→ **Tasks and exercises**:
1 – From the input field documentation, copy the part that opens with the words containing "You can modify" and closes with "number of chars.".
2 – According to the input field documentation, which type values can the maxlength and minlength attributes be used with?

→ **Document extract**:
You can modify this property with the PHP object of the form.

Input fields

Text input

To declare an input field, use <input> tag. Set its ref attribute, and optionally <label>, <hint>, <alert>, <help> tags as well as readonly and required attributes. It supports also the following attributes: type, defaultvalue, size, minlength and maxlength.

defaultvalue indicates a default value displayed when form is empty. You can use "now" if your input represents a date. Default value will be the current date.

size defines field length in terms of number of chars.

maxlength and minlength declare a constraint on the input value: input value length shall be over minlength and under maxlength. Those attributes are only valid with type="string".

type defines which data format a user input shall match. On submit, a client-side javascript checking will be done, and also a server-side checking (case of javascript deactivated) with a call of check() method on the form object.

Below a list of type values and theirs constraints :

  • "string": string. Any char allowed. (default type).
  • "boolean": only two values accepted, "true" or "false".
  • "decimal": a number with or without comma.
  • "integer": an integer.

[Entries for locating words and elements]
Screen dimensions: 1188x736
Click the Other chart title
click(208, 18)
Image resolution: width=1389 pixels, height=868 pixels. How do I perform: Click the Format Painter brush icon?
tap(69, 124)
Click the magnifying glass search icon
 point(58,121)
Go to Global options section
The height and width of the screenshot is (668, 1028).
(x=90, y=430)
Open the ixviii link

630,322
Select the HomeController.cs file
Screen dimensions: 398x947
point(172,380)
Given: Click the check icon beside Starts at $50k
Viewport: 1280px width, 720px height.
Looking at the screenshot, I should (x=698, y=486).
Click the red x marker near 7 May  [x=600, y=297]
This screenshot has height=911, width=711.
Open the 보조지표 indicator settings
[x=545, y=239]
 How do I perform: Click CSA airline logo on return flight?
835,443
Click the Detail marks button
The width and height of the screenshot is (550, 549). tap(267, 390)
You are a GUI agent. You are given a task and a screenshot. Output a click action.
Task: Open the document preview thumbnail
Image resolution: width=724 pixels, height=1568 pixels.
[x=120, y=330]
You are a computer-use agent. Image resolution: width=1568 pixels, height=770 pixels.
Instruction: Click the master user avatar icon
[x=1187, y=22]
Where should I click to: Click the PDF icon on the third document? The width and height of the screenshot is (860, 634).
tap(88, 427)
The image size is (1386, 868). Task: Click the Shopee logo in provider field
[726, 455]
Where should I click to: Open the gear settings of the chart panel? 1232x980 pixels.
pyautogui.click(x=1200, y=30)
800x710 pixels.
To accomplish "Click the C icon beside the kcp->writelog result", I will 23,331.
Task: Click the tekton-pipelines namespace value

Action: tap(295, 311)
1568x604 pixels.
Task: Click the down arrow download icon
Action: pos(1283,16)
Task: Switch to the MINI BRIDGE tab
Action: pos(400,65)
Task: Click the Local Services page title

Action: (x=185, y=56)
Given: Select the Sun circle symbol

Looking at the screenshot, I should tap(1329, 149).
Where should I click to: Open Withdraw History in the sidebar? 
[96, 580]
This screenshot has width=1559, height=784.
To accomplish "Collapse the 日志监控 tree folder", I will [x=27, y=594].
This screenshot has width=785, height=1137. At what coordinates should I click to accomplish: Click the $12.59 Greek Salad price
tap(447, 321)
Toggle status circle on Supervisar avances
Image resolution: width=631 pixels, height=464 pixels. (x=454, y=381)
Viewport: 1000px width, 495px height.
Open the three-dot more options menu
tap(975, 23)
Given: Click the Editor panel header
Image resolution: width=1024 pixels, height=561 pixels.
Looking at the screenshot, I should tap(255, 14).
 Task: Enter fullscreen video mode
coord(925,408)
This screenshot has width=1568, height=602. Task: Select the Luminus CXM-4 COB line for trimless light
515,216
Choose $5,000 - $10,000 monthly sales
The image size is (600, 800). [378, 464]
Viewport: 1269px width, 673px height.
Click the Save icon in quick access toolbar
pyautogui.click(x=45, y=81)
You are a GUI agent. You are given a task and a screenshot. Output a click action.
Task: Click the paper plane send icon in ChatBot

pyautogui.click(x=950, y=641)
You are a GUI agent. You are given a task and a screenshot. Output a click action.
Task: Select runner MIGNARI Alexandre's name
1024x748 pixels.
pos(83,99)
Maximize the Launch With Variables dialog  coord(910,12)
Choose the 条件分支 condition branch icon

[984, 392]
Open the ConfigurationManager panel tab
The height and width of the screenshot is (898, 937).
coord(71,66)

→ **Results for the exercise**:
1 –
You can modify this property with the PHP object of the form.

Input fields

Text input

To declare an input field, use <input> tag. Set its ref attribute, and optionally <label>, <hint>, <alert>, <help> tags as well as readonly and required attributes. It supports also the following attributes: type, defaultvalue, size, minlength and maxlength.

defaultvalue indicates a default value displayed when form is empty. You can use "now" if your input represents a date. Default value will be the current date.

size defines field length in terms of number of chars.

2 – Only with type="string".